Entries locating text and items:
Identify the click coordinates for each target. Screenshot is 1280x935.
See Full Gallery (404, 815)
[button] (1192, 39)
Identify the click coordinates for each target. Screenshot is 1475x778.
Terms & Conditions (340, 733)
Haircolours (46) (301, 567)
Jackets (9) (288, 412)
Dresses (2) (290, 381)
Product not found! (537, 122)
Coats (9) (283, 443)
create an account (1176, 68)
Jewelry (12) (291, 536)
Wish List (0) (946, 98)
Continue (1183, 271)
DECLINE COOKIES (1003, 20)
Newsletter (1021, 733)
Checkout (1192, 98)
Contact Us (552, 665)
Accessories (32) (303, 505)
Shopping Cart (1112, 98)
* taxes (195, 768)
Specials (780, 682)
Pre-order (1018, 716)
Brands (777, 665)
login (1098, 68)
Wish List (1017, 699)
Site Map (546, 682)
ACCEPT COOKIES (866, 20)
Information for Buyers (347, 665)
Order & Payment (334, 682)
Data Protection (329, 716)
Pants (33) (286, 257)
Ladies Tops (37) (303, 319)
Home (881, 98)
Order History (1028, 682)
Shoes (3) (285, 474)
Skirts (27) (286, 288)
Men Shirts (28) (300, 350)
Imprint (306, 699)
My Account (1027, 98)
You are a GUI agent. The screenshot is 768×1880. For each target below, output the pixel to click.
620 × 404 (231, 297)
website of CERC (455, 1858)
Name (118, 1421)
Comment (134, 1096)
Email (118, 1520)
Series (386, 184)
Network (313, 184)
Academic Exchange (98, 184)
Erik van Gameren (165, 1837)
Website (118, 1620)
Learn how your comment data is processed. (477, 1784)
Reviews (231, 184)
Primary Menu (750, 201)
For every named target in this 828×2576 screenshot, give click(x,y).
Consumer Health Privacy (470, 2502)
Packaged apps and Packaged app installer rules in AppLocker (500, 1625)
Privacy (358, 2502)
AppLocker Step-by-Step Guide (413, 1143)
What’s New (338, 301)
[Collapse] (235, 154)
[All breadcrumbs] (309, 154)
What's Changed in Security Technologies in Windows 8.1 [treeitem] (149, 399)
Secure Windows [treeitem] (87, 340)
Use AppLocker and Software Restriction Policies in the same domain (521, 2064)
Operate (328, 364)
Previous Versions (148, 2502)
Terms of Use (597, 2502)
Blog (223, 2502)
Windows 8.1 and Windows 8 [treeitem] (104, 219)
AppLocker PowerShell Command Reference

## Exercise prompt
Reproduce every line of the material above, from start to finish, keeping each word, number and symbol unchanged.

## Output for this exercise
Identify the click coordinates for each target. Screenshot is 1280x935.
See Full Gallery (404, 815)
[button] (1192, 39)
Identify the click coordinates for each target. Screenshot is 1475x778.
Terms & Conditions (340, 733)
Haircolours (46) (301, 567)
Jackets (9) (288, 412)
Dresses (2) (290, 381)
Product not found! (537, 122)
Coats (9) (283, 443)
create an account (1176, 68)
Jewelry (12) (291, 536)
Wish List (0) (946, 98)
Continue (1183, 271)
DECLINE COOKIES (1003, 20)
Newsletter (1021, 733)
Checkout (1192, 98)
Contact Us (552, 665)
Accessories (32) (303, 505)
Shopping Cart (1112, 98)
* taxes (195, 768)
Specials (780, 682)
Pre-order (1018, 716)
Brands (777, 665)
login (1098, 68)
Wish List (1017, 699)
Site Map (546, 682)
ACCEPT COOKIES (866, 20)
Information for Buyers (347, 665)
Order & Payment (334, 682)
Data Protection (329, 716)
Pants (33) (286, 257)
Ladies Tops (37) (303, 319)
Home (881, 98)
Order History (1028, 682)
Shoes (3) (285, 474)
Skirts (27) (286, 288)
Men Shirts (28) (300, 350)
Imprint (306, 699)
My Account (1027, 98)
You are a GUI agent. The screenshot is 768×1880. For each target below, output the pixel to click.
620 × 404 (231, 297)
website of CERC (455, 1858)
Name (118, 1421)
Comment (134, 1096)
Email (118, 1520)
Series (386, 184)
Network (313, 184)
Academic Exchange (98, 184)
Erik van Gameren (165, 1837)
Website (118, 1620)
Learn how your comment data is processed. (477, 1784)
Reviews (231, 184)
Primary Menu (750, 201)
For every named target in this 828×2576 screenshot, give click(x,y).
Consumer Health Privacy (470, 2502)
Packaged apps and Packaged app installer rules in AppLocker (500, 1625)
Privacy (358, 2502)
AppLocker Step-by-Step Guide (413, 1143)
What’s New (338, 301)
[Collapse] (235, 154)
[All breadcrumbs] (309, 154)
What's Changed in Security Technologies in Windows 8.1 [treeitem] (149, 399)
Secure Windows [treeitem] (87, 340)
Use AppLocker and Software Restriction Policies in the same domain (521, 2064)
Operate (328, 364)
Previous Versions (148, 2502)
Terms of Use (597, 2502)
Blog (223, 2502)
Windows 8.1 and Windows 8 [treeitem] (104, 219)
AppLocker PowerShell Command Reference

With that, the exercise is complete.